Converting IP Address in web Server Log File to Host Name

Keywords: DNS

Requirement: Convert ip address in log file to host name

The format of the log file is as follows:

10.100.122.132 - [17/Jun/2013:22:53:58] "GET /bgs/greenbg.gif HTTP 1.1" 200 50

10.100.122.133 - [17/Jun/2013:22:53:58] "GET /bgs/redbg.gif HTTP 1.1" 200 50

Effect after conversion

PC-20161220MYVT  - [17/Jun/2013:22:53:58] "GET /bgs/greenbg.gif HTTP 1.1" 200 50

sog  - [17/Jun/2013:22:53:58] "GET /bgs/redbg.gif HTTP 1.1" 200 50

 

Solution 1: Sequential Processing

public class MainThread {
    public static void main(String[] args) {
        try (BufferedReader in = new BufferedReader(
                new InputStreamReader(new FileInputStream("a.txt"), "UTF-8"));
        BufferedWriter bw = new BufferedWriter(new FileWriter("a_01.txt",true))) {
            for (String entry = in.readLine(); entry != null; entry = in.readLine()) {
                int index = entry.indexOf(' ');
                String address = entry.substring(0, index);
                String theRest = entry.substring(index);
                String hostname = InetAddress.getByName(address).getHostName();
                bw.append(hostname + " " + theRest);
                bw.newLine();
            }
        } catch (UnsupportedEncodingException e) {
            e.printStackTrace();
        } catch (FileNotFoundException e) {
            e.printStackTrace();
        } catch (IOException e) {
            e.printStackTrace();
        }
    }
}

Problem: The program spends a lot of time waiting for a DNS return request and does nothing during that time.

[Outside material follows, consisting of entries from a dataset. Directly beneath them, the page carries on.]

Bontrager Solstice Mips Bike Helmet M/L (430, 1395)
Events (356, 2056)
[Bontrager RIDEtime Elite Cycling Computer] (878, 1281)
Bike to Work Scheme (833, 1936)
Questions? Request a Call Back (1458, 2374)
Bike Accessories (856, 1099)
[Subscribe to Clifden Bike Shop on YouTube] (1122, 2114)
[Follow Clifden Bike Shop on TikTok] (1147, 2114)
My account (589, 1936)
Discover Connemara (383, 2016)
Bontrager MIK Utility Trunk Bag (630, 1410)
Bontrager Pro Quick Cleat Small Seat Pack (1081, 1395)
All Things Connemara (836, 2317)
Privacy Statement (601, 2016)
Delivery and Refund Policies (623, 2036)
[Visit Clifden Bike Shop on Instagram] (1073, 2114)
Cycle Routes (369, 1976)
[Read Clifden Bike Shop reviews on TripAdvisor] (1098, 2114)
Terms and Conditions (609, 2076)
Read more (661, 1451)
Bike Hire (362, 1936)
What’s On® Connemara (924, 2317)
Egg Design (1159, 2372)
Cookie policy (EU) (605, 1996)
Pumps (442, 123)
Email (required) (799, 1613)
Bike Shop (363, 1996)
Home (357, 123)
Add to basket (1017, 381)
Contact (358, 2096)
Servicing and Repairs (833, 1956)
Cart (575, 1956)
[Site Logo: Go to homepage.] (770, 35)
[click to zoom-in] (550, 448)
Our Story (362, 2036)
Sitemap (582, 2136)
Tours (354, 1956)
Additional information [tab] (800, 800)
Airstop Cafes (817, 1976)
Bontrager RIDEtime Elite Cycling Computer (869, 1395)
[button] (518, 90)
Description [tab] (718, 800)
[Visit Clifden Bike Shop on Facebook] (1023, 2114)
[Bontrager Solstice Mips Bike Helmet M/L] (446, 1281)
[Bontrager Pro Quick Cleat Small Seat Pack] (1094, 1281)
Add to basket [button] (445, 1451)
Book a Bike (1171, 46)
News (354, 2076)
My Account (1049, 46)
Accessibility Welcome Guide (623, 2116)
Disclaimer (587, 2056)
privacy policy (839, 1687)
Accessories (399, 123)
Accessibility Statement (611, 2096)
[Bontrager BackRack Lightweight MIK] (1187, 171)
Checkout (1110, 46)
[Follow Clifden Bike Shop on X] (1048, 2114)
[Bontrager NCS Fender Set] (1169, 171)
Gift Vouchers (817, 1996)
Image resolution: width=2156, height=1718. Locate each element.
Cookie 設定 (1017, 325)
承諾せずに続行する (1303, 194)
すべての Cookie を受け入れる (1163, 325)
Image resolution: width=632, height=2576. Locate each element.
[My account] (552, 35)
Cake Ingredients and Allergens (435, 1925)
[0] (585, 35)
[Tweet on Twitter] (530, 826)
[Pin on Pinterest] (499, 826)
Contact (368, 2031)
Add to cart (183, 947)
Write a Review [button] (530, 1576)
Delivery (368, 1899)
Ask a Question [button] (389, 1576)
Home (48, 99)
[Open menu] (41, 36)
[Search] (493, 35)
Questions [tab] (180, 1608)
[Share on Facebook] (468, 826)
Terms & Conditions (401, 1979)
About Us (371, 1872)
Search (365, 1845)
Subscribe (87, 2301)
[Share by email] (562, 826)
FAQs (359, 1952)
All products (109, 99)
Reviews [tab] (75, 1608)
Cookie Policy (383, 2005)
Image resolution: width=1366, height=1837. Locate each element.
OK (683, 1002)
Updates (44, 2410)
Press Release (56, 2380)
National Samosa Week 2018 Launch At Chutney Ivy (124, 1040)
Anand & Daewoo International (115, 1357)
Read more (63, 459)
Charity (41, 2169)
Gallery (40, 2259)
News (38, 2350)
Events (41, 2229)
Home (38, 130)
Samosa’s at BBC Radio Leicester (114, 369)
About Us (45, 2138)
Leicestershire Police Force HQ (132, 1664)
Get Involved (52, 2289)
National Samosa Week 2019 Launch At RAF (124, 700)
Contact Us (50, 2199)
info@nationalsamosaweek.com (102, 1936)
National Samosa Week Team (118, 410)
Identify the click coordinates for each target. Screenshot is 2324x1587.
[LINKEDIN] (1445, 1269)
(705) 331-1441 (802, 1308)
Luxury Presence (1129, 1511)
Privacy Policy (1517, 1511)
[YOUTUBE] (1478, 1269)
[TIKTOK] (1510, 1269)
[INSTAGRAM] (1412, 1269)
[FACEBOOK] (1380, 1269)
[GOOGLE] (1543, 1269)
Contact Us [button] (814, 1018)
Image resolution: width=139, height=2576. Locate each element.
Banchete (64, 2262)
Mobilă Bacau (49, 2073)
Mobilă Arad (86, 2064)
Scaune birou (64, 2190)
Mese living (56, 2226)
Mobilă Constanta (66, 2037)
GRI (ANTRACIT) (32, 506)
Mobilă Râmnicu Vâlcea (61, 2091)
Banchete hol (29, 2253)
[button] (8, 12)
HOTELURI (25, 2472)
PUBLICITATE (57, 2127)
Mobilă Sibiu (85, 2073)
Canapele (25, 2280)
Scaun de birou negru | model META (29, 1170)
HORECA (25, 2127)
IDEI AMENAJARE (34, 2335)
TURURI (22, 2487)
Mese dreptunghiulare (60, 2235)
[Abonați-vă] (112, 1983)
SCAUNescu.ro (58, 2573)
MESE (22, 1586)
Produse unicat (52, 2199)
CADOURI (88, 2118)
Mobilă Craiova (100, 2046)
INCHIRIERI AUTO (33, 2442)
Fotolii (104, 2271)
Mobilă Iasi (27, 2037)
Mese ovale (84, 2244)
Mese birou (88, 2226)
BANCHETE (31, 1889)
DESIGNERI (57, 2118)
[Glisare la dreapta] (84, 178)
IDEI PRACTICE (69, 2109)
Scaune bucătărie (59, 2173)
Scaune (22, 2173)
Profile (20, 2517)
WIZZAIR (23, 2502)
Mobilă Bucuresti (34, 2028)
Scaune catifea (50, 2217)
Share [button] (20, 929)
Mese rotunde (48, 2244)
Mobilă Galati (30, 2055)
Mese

Solution 2: Using Thread Pool

A main thread reads the log file and uses the thread pool to pass each log item (each line) to other threads for processing.

In this way, due to the time-consuming DNS transformation, other threads can be executed when blocked (if DNS transformation is not time-consuming, then there is no need to use multithreading). Note that the main threads are still executed sequentially, and future s are returned sequentially in the order of reading.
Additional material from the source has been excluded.